[WORK REQUIRED] Reproduce every record below, character by character.

[INPUT]
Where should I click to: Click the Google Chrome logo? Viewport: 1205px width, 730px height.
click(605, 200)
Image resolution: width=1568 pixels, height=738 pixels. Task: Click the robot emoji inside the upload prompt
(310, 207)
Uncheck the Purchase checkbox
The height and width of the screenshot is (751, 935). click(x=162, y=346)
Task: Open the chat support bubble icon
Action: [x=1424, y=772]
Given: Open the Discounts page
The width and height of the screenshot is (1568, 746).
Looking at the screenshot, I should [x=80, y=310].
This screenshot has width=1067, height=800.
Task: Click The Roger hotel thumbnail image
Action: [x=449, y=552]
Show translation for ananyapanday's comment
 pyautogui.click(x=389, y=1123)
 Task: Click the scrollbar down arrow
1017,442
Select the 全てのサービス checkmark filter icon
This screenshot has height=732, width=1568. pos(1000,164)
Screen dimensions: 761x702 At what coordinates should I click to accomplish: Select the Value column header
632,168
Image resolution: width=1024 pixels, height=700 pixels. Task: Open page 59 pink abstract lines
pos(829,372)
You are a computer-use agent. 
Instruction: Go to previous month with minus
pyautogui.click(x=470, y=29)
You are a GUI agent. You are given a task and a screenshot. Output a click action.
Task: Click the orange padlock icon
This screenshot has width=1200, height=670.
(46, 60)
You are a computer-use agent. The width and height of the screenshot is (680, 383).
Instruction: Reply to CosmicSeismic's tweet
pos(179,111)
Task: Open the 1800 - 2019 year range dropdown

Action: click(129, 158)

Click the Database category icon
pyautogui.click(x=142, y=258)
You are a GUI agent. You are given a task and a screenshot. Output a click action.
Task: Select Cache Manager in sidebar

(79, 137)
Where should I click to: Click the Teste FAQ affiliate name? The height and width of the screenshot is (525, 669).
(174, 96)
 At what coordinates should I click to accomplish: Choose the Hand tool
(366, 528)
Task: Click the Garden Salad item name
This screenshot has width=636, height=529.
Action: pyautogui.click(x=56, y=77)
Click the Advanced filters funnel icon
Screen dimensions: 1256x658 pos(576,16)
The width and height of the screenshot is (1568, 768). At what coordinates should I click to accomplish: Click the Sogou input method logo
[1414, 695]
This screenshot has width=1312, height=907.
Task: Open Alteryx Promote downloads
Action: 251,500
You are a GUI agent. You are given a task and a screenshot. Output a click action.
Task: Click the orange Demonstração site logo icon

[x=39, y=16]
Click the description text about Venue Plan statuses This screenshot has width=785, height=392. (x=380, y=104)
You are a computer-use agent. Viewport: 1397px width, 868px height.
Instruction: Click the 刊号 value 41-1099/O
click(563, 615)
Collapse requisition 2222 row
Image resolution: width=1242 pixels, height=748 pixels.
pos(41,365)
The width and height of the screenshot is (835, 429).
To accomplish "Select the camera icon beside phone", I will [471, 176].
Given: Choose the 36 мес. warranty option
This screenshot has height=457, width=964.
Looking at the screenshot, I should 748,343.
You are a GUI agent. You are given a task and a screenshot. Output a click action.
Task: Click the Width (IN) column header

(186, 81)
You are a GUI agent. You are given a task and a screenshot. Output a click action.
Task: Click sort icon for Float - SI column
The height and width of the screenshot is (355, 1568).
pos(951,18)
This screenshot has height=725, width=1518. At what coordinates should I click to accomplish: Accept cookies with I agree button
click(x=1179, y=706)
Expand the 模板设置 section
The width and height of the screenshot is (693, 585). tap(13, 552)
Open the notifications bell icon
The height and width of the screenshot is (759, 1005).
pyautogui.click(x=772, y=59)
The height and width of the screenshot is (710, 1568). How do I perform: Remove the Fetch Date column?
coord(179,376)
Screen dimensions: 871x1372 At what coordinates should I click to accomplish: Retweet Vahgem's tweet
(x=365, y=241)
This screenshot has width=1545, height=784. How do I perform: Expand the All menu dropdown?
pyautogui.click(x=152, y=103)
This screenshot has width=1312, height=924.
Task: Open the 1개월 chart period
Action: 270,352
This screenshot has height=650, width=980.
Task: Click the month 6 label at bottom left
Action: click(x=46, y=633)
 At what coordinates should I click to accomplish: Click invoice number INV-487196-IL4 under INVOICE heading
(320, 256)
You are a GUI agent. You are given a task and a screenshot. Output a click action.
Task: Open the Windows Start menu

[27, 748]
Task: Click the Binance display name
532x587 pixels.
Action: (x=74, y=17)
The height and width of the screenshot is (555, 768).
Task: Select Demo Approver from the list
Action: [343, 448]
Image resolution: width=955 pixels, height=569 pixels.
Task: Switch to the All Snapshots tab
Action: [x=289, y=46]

[SOLVED EXERCISE]
Where should I click to: Click the Google Chrome logo? Viewport: 1205px width, 730px height.
click(605, 200)
Image resolution: width=1568 pixels, height=738 pixels. Task: Click the robot emoji inside the upload prompt
(310, 207)
Uncheck the Purchase checkbox
The height and width of the screenshot is (751, 935). click(x=162, y=346)
Task: Open the chat support bubble icon
Action: [x=1424, y=772]
Given: Open the Discounts page
The width and height of the screenshot is (1568, 746).
Looking at the screenshot, I should [x=80, y=310].
This screenshot has width=1067, height=800.
Task: Click The Roger hotel thumbnail image
Action: [x=449, y=552]
Show translation for ananyapanday's comment
 pyautogui.click(x=389, y=1123)
 Task: Click the scrollbar down arrow
1017,442
Select the 全てのサービス checkmark filter icon
This screenshot has height=732, width=1568. pos(1000,164)
Screen dimensions: 761x702 At what coordinates should I click to accomplish: Select the Value column header
632,168
Image resolution: width=1024 pixels, height=700 pixels. Task: Open page 59 pink abstract lines
pos(829,372)
You are a computer-use agent. 
Instruction: Go to previous month with minus
pyautogui.click(x=470, y=29)
You are a GUI agent. You are given a task and a screenshot. Output a click action.
Task: Click the orange padlock icon
This screenshot has width=1200, height=670.
(46, 60)
You are a computer-use agent. The width and height of the screenshot is (680, 383).
Instruction: Reply to CosmicSeismic's tweet
pos(179,111)
Task: Open the 1800 - 2019 year range dropdown

Action: click(129, 158)

Click the Database category icon
pyautogui.click(x=142, y=258)
You are a GUI agent. You are given a task and a screenshot. Output a click action.
Task: Select Cache Manager in sidebar

(79, 137)
Where should I click to: Click the Teste FAQ affiliate name? The height and width of the screenshot is (525, 669).
(174, 96)
 At what coordinates should I click to accomplish: Choose the Hand tool
(366, 528)
Task: Click the Garden Salad item name
This screenshot has width=636, height=529.
Action: pyautogui.click(x=56, y=77)
Click the Advanced filters funnel icon
Screen dimensions: 1256x658 pos(576,16)
The width and height of the screenshot is (1568, 768). At what coordinates should I click to accomplish: Click the Sogou input method logo
[1414, 695]
This screenshot has width=1312, height=907.
Task: Open Alteryx Promote downloads
Action: 251,500
You are a GUI agent. You are given a task and a screenshot. Output a click action.
Task: Click the orange Demonstração site logo icon

[x=39, y=16]
Click the description text about Venue Plan statuses This screenshot has width=785, height=392. (x=380, y=104)
You are a computer-use agent. Viewport: 1397px width, 868px height.
Instruction: Click the 刊号 value 41-1099/O
click(563, 615)
Collapse requisition 2222 row
Image resolution: width=1242 pixels, height=748 pixels.
pos(41,365)
The width and height of the screenshot is (835, 429).
To accomplish "Select the camera icon beside phone", I will [471, 176].
Given: Choose the 36 мес. warranty option
This screenshot has height=457, width=964.
Looking at the screenshot, I should 748,343.
You are a GUI agent. You are given a task and a screenshot. Output a click action.
Task: Click the Width (IN) column header

(186, 81)
You are a GUI agent. You are given a task and a screenshot. Output a click action.
Task: Click sort icon for Float - SI column
The height and width of the screenshot is (355, 1568).
pos(951,18)
This screenshot has height=725, width=1518. At what coordinates should I click to accomplish: Accept cookies with I agree button
click(x=1179, y=706)
Expand the 模板设置 section
The width and height of the screenshot is (693, 585). tap(13, 552)
Open the notifications bell icon
The height and width of the screenshot is (759, 1005).
pyautogui.click(x=772, y=59)
The height and width of the screenshot is (710, 1568). How do I perform: Remove the Fetch Date column?
coord(179,376)
Screen dimensions: 871x1372 At what coordinates should I click to accomplish: Retweet Vahgem's tweet
(x=365, y=241)
This screenshot has width=1545, height=784. How do I perform: Expand the All menu dropdown?
pyautogui.click(x=152, y=103)
This screenshot has width=1312, height=924.
Task: Open the 1개월 chart period
Action: 270,352
This screenshot has height=650, width=980.
Task: Click the month 6 label at bottom left
Action: click(x=46, y=633)
 At what coordinates should I click to accomplish: Click invoice number INV-487196-IL4 under INVOICE heading
(320, 256)
You are a GUI agent. You are given a task and a screenshot. Output a click action.
Task: Open the Windows Start menu

[27, 748]
Task: Click the Binance display name
532x587 pixels.
Action: (x=74, y=17)
The height and width of the screenshot is (555, 768).
Task: Select Demo Approver from the list
Action: [343, 448]
Image resolution: width=955 pixels, height=569 pixels.
Task: Switch to the All Snapshots tab
Action: [x=289, y=46]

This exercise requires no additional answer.